Some 14% of Black Americans trust that a coronavirus vaccine will be safe, according to a survey findings published Monday by COVID Collaborative, a nonprofit coalition of health experts. That’s compared to 34% of Latinx Americans who trust that it would be safe. (The survey did not include white Americans.)
‘The negative correlation between Black identity and vaccine intention suggests that education efforts should work to acknowledge the harm that historical vaccination efforts have caused’
“The negative correlation between Black identity and vaccine intention suggests that education efforts should work to acknowledge the harm that historical vaccination efforts have caused (notably, the Tuskegee Syphilis Study),” the authors of the study wrote.

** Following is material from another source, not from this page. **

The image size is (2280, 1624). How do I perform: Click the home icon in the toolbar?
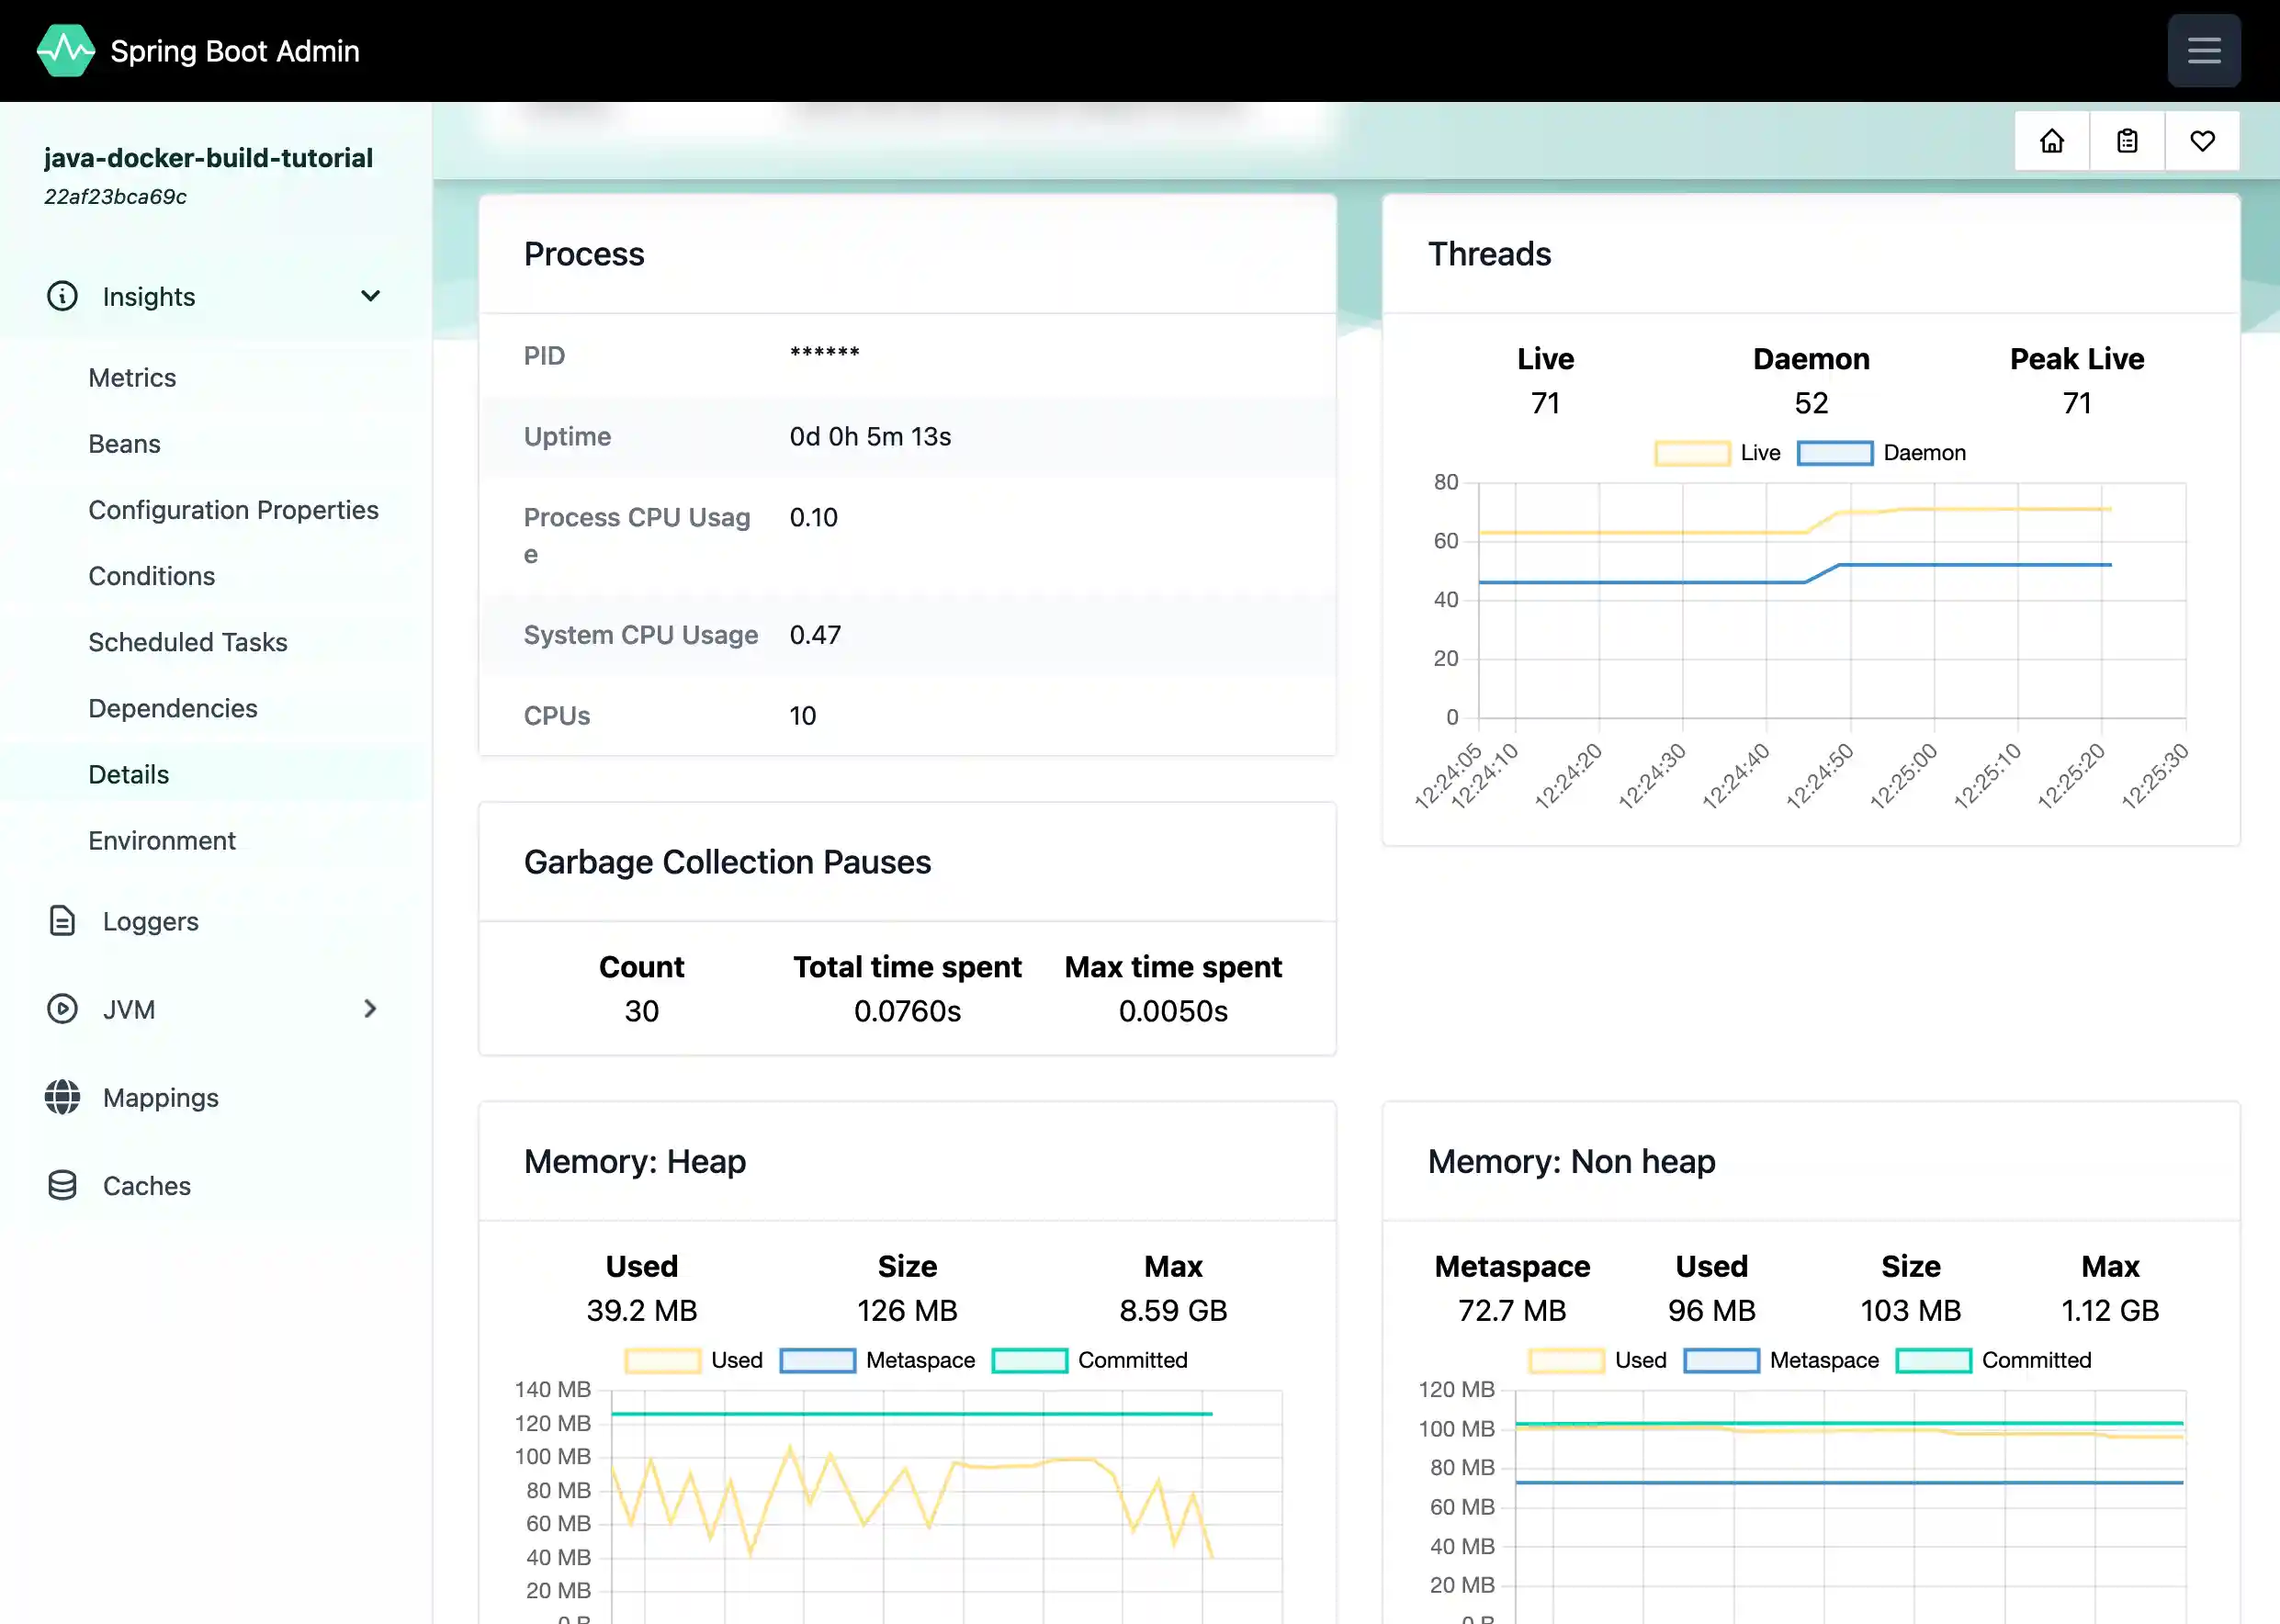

The resistance to vaccination in Latinx communities is “markedly lower” when compared to Black communities because “levels of trust in institutions and institutional messengers is markedly higher — suggesting that more traditional public health efforts may gain more traction in Latinx communities,” the authors concluded.
Among white U.S. adults, 61% indicated that they would be willing to get a coronavirus vaccine at no cost if it was approved by the Food and Drug Administration, according to a Gallup survey of nearly 3,000 U.S. adults conducted in October. That’s compared to 48% of non-white Americans who said they would be willing to get vaccinated under the same conditions.